GOAL OF THE EXERCISE
Which lines below contain the word "with"? Copy each one.

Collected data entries
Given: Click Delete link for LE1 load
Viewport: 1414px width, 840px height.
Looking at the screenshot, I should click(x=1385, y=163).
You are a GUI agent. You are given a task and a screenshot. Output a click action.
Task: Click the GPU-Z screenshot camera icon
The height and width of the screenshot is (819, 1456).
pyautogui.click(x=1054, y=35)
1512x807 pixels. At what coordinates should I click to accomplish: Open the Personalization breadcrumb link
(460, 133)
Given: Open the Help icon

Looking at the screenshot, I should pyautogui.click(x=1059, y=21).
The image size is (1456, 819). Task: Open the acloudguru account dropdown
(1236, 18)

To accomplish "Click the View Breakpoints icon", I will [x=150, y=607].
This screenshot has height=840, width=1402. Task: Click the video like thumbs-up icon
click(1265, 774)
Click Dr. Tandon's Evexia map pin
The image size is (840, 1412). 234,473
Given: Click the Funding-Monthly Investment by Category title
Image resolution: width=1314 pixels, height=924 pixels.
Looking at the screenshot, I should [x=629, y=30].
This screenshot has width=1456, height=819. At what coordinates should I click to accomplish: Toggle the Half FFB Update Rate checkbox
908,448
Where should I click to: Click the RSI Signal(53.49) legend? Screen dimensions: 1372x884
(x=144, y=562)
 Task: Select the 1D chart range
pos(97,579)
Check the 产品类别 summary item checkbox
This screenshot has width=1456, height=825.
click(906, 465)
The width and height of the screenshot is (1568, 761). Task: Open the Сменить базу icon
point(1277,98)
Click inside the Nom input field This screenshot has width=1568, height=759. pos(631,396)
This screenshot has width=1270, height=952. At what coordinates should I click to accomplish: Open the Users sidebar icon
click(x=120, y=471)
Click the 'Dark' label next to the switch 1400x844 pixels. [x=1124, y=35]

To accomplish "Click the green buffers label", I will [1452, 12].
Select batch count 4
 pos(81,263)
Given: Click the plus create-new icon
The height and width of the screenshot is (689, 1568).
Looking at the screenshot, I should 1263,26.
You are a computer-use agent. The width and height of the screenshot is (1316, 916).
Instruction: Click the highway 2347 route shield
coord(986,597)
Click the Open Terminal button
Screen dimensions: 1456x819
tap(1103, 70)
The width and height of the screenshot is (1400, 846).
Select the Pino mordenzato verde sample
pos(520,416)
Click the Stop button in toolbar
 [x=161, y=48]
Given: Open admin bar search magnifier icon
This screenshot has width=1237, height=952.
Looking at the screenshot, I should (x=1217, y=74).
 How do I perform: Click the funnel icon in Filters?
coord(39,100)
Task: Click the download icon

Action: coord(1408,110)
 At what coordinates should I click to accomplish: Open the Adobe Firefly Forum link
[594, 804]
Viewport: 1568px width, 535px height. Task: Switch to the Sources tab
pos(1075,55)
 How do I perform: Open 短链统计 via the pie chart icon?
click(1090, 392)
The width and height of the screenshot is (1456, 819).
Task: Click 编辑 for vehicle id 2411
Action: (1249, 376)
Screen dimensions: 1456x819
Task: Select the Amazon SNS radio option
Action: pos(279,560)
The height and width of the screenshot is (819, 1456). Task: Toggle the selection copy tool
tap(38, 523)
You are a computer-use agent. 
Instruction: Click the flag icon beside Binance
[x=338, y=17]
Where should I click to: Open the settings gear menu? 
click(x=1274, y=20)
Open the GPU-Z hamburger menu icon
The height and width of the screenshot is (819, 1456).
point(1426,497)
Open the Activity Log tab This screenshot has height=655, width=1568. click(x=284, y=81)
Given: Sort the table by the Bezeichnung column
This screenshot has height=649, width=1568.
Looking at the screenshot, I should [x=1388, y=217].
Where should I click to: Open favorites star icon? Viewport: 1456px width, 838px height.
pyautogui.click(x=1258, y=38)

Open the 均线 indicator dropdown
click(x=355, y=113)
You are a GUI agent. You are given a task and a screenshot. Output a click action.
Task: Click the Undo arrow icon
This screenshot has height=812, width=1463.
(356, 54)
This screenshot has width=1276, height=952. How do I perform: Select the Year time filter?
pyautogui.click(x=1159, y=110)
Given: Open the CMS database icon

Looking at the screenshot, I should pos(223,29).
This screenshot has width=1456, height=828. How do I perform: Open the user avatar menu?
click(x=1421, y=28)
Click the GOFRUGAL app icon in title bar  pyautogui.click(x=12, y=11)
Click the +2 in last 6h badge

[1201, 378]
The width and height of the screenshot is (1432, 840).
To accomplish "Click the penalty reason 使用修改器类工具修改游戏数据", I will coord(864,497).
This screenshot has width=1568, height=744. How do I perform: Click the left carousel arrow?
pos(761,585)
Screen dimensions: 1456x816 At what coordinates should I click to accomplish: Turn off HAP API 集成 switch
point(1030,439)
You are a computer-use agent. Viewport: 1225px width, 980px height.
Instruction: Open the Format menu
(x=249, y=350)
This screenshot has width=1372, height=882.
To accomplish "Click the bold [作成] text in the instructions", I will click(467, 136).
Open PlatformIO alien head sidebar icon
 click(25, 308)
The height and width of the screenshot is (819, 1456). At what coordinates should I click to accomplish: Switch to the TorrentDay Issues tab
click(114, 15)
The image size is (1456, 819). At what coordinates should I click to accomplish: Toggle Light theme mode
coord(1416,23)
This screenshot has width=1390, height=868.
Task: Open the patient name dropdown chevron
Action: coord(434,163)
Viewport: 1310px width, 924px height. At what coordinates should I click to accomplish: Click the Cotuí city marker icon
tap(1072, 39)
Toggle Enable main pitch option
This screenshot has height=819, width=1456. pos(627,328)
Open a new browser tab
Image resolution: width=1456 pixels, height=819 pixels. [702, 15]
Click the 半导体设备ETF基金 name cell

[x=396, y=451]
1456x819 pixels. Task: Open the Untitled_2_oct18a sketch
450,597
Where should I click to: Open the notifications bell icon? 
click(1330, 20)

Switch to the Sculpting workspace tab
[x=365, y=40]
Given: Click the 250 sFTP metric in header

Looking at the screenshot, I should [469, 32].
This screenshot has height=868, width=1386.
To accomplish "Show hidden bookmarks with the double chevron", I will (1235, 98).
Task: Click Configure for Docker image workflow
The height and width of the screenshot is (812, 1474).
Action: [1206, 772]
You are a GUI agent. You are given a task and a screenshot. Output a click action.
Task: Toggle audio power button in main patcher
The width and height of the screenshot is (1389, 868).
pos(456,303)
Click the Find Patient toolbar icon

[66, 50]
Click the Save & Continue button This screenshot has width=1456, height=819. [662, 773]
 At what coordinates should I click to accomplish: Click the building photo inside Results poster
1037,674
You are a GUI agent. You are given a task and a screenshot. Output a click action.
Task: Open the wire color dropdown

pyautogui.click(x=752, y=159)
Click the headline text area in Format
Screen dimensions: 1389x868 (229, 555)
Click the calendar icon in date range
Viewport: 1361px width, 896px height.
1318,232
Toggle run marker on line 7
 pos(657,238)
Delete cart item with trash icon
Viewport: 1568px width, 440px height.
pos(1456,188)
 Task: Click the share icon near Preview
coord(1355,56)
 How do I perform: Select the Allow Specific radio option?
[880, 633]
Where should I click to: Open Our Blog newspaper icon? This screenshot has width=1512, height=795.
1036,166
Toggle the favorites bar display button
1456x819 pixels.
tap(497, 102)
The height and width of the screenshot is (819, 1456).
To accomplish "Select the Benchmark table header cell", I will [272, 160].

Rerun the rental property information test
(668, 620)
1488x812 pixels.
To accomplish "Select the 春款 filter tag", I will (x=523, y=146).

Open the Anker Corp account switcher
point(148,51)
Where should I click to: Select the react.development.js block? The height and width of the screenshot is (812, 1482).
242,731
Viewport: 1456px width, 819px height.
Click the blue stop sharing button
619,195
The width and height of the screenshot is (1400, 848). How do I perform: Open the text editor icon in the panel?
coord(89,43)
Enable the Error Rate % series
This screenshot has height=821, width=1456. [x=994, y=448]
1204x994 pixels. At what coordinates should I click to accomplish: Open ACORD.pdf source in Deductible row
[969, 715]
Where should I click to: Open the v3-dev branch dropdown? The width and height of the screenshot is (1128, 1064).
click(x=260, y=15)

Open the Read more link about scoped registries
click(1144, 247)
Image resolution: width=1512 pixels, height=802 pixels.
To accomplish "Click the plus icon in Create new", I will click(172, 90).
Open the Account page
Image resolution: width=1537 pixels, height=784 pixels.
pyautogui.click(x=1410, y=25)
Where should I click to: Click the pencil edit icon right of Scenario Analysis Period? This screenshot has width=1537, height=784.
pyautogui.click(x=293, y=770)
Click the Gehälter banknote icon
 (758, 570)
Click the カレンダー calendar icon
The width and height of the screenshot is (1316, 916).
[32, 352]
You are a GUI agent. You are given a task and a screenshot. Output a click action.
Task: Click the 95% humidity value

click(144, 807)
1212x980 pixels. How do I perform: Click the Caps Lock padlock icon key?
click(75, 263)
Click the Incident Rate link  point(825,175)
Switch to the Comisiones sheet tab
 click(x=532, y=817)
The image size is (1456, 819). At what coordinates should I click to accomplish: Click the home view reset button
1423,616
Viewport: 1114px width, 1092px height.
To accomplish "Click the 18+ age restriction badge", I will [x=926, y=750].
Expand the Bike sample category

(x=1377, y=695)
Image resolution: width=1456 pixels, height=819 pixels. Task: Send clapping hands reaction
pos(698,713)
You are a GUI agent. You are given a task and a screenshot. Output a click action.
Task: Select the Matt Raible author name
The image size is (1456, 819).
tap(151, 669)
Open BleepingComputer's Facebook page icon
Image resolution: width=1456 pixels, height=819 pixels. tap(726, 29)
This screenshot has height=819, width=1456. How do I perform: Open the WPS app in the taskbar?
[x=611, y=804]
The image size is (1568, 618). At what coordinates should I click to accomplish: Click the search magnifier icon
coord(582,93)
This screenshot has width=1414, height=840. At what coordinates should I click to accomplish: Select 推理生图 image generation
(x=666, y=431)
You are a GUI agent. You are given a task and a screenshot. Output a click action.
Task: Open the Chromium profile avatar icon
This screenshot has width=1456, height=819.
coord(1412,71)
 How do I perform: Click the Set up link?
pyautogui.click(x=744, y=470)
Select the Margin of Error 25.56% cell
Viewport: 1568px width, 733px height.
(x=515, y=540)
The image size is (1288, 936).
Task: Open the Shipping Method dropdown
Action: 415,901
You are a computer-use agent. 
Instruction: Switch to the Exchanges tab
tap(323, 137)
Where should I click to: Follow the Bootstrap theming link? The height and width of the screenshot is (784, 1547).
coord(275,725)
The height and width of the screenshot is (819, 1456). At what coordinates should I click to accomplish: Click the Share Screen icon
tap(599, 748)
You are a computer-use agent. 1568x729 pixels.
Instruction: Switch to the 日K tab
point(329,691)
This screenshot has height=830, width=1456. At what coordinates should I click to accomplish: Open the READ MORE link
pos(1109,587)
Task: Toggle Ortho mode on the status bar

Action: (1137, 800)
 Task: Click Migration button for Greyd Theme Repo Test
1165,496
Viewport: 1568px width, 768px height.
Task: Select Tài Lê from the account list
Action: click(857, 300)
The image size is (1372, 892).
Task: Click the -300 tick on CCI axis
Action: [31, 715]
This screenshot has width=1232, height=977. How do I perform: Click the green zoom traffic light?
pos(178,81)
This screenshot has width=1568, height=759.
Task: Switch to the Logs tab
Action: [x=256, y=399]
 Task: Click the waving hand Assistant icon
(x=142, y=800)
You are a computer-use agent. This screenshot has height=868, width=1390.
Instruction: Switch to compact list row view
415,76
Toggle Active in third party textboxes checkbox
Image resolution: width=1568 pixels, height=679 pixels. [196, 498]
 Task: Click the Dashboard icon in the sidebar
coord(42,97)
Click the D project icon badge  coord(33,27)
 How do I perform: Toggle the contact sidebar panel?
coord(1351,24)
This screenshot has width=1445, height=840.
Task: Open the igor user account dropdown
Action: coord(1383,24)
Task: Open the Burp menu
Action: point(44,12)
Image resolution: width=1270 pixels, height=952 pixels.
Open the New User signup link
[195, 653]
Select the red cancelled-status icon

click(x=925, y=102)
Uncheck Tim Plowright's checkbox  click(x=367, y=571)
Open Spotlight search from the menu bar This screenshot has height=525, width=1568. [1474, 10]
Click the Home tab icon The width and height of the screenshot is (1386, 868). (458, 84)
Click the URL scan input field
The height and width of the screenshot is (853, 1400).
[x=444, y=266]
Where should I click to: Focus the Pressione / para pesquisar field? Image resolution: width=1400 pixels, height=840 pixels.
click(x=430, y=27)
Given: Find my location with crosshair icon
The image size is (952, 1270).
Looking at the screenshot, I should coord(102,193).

SOLUTION TO THIS TASK
To accomplish "Show hidden bookmarks with the double chevron", I will (1235, 98).
Delete cart item with trash icon
Given: Find my location with crosshair icon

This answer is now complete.